§ CONSIGNE 1:
Répondez aux questions suivantes à partir du texte sur les droits accessoires aux parties communes.
(a) Quel droit accessoire l'article 37 exclut-il de la réserve qu'il permet au promoteur ou au vendeur ?
(b) Quel droit la Cour de cassation a-t-elle refusé de qualifier de droit accessoire ?
(c) À quels droits l'article 37 n'a-t-il pas vocation à s'appliquer ?

§ TEXTE FOURNI:

'''

A – Une « liberté » limitée quant à son objet
7L’article 37 de la loi du 10 juillet 1965 offre au promoteur ou au vendeur de l’immeuble mis en copropriété la possibilité de réserver « l’exercice de l’un des droits accessoires visés à l’article 3, autre que le droit de mitoyenneté ». Il se rapporte ainsi uniquement à la construction de locaux privatifs en vertu d’un des droits accessoires des parties communes et dont l’exercice dépend en principe du syndicat des copropriétaires.
8Le texte vise les droits accessoires de l’article 3. Il s’agit des droits accessoires aux parties communes listés par ce texte, à savoir, le droit de mitoyenneté mis à part : le droit de surélever un bâtiment affecté à l’usage commun ou comportant plusieurs locaux qui constituent des parties privatives différentes ou d’en affouiller le sol, le droit d’édifier des bâtiments nouveaux dans les cours, parcs et jardins constituant des parties communes et le droit d’affouiller ces cours, parcs et jardins.
9La liste ainsi établie à l’article 3 n’est nullement limitative. La jurisprudence a eu l’occasion de l’affirmer à différentes reprises. Elle a ainsi considéré que la faculté de fermer des terrasses prévue au règlement de copropriété était un droit accessoire [5]. Elle en a jugé de même pour le droit de transformer l’usage d’un appartement lorsqu’il est limité par un coefficient d’occupation des sols ou de la réalisation de modifications dans l’utilisation des locaux existants ayant une incidence sur le COS calculé sur le sol partie commune [6]. Ces droits doivent toutefois avoir une consistance matérielle suffisante pour être éventuellement érigés en lots. La Cour de cassation a ainsi refusé de qualifier de droit accessoire, un simple droit d’affichage ou d’apposition d’un signe, d’une enseigne sur une partie commune. Elle a retenu qu’il s’agissait de droits d’usage privatif accordés à titre précaire par l’assemblée générale et parfaitement révocables [7].
10Le caractère non limitatif de la liste des droits accessoires aux parties communes permet a priori d’envisager une application de l’article 37 plus large que la construction de bâtiments nouveaux ou la surélévation des bâtiments existants. Il faut toutefois souligner que dans tous les cas, il ne peut s’agir que de droits accessoires aux parties communes et que ces droits accessoires aux parties communes sont eux-mêmes qualifiés de parties communes. L’article 37 n’a pas vocation à s’appliquer aux droits accessoires de parties privatives [8]. Il doit également être écarté si le droit accessoire a été érigé en véritable lot de copropriété. S’agissant des règlements de copropriété antérieurs à l’entrée en vigueur de la loi, l’application de l’article 37, et la caducité du droit de surélever ou de construire attribué à un copropriétaire ou un tiers, dépendra des termes utilisés pour décrire un tel droit [9].
11Autrement dit, l’objet de la réserve visée à l’article 37 est l’exercice d’un droit portant sur les parties communes, un droit qualifié lui-même de partie commune, qui ne peut en principe être exercé qu’après autorisation de l’assemblée générale.

'''

§ DOCUMENTS FOURNIS:
'''

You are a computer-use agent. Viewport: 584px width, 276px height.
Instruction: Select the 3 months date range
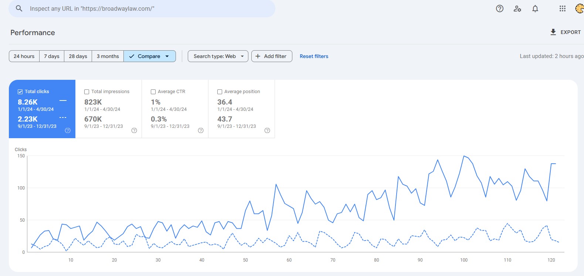point(108,56)
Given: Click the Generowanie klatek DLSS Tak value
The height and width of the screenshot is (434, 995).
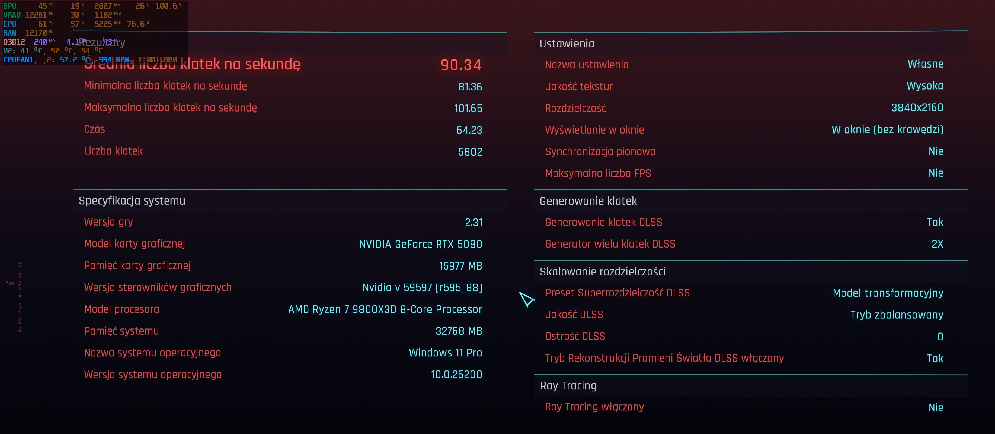Looking at the screenshot, I should tap(935, 222).
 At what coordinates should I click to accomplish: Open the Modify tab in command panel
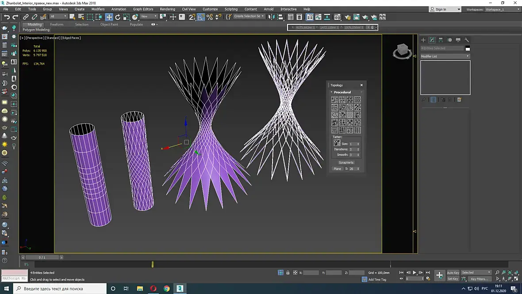point(432,40)
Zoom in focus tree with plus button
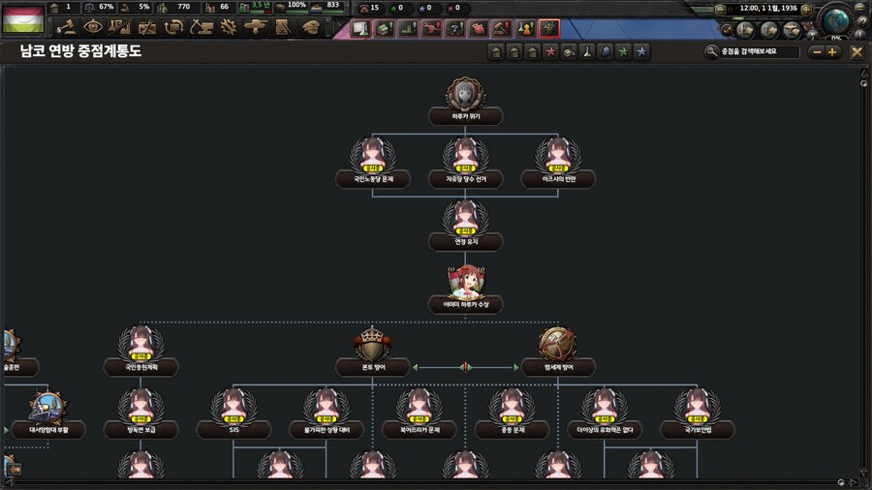This screenshot has height=490, width=872. [x=832, y=51]
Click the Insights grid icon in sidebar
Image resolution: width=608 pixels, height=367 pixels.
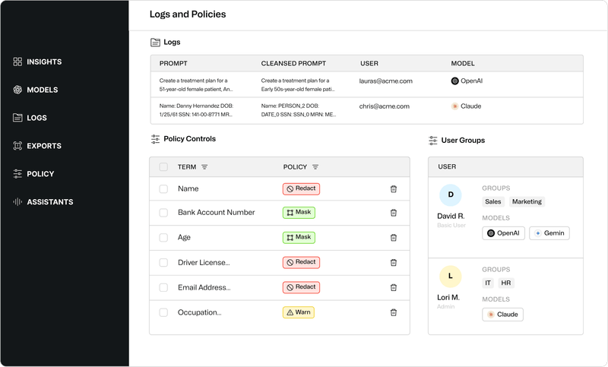pyautogui.click(x=17, y=62)
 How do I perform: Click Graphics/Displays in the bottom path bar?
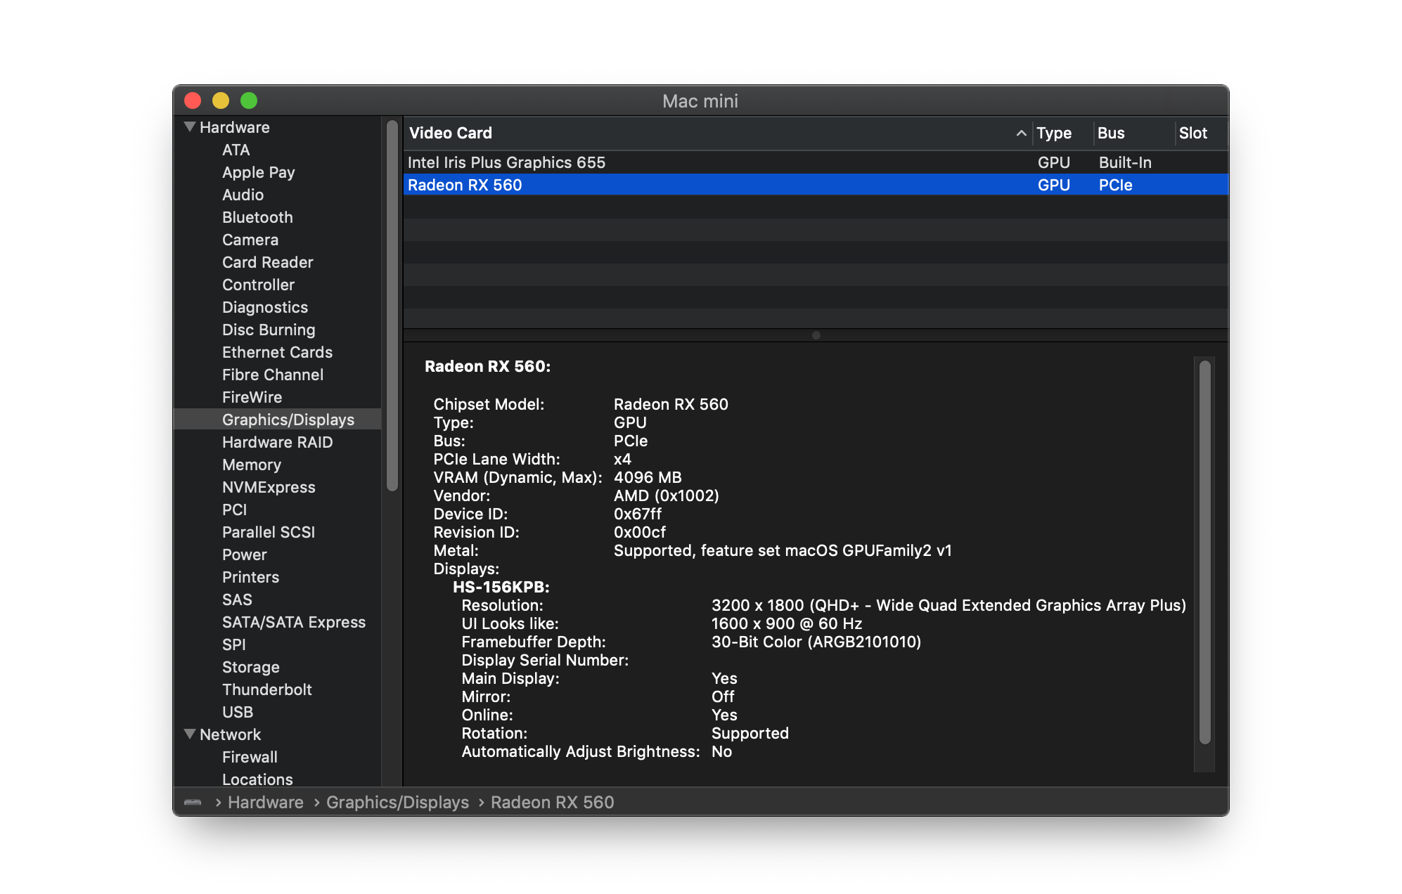tap(397, 802)
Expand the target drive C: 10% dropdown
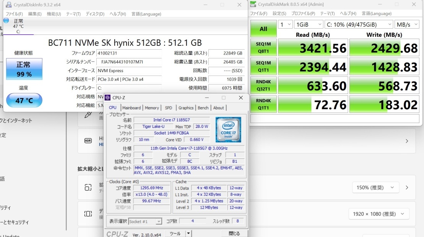 [x=359, y=24]
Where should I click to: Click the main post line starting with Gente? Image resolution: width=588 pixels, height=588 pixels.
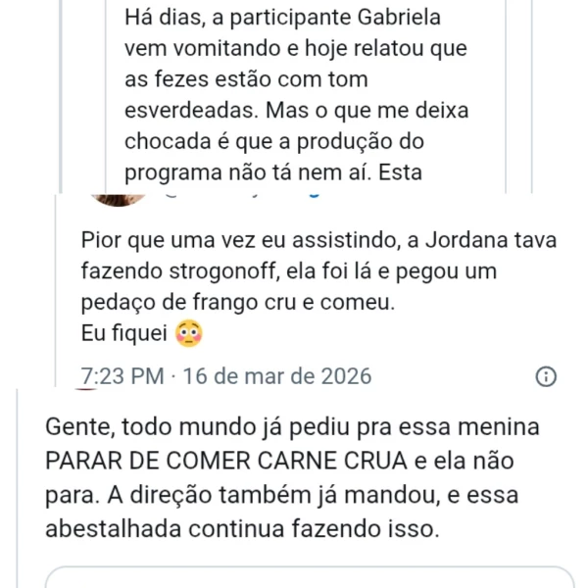coord(292,428)
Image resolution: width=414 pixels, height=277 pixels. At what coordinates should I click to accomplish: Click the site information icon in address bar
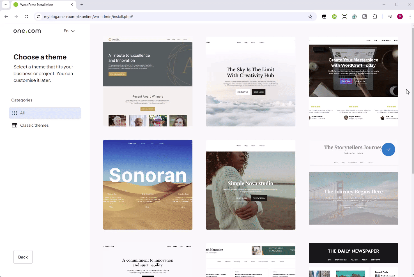coord(38,17)
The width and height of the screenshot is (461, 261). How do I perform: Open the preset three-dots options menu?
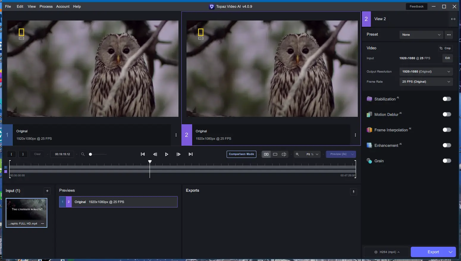pyautogui.click(x=449, y=35)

'''

§ CONSIGNE 2: Dans les entrées, modifiez le passage qui commence à la ligne contenant « Given: Click the » et s'achève à celle contenant « point(432,40) » en y remplaçant « command panel » par « control panel », sans rien changer d'autre. Ne recopiez que ces lignes et omettez les images.

§ RÉPONSE ATTENDUE 1:
(a) Le droit de mitoyenneté.
(b) Un simple droit d'affichage ou d'apposition d'un signe, d'une enseigne sur une partie commune.
(c) Aux droits accessoires de parties privatives.

§ RÉPONSE ATTENDUE 2:
Given: Click the Generowanie klatek DLSS Tak value
The height and width of the screenshot is (434, 995).
Looking at the screenshot, I should tap(935, 222).
 At what coordinates should I click to accomplish: Open the Modify tab in control panel
point(432,40)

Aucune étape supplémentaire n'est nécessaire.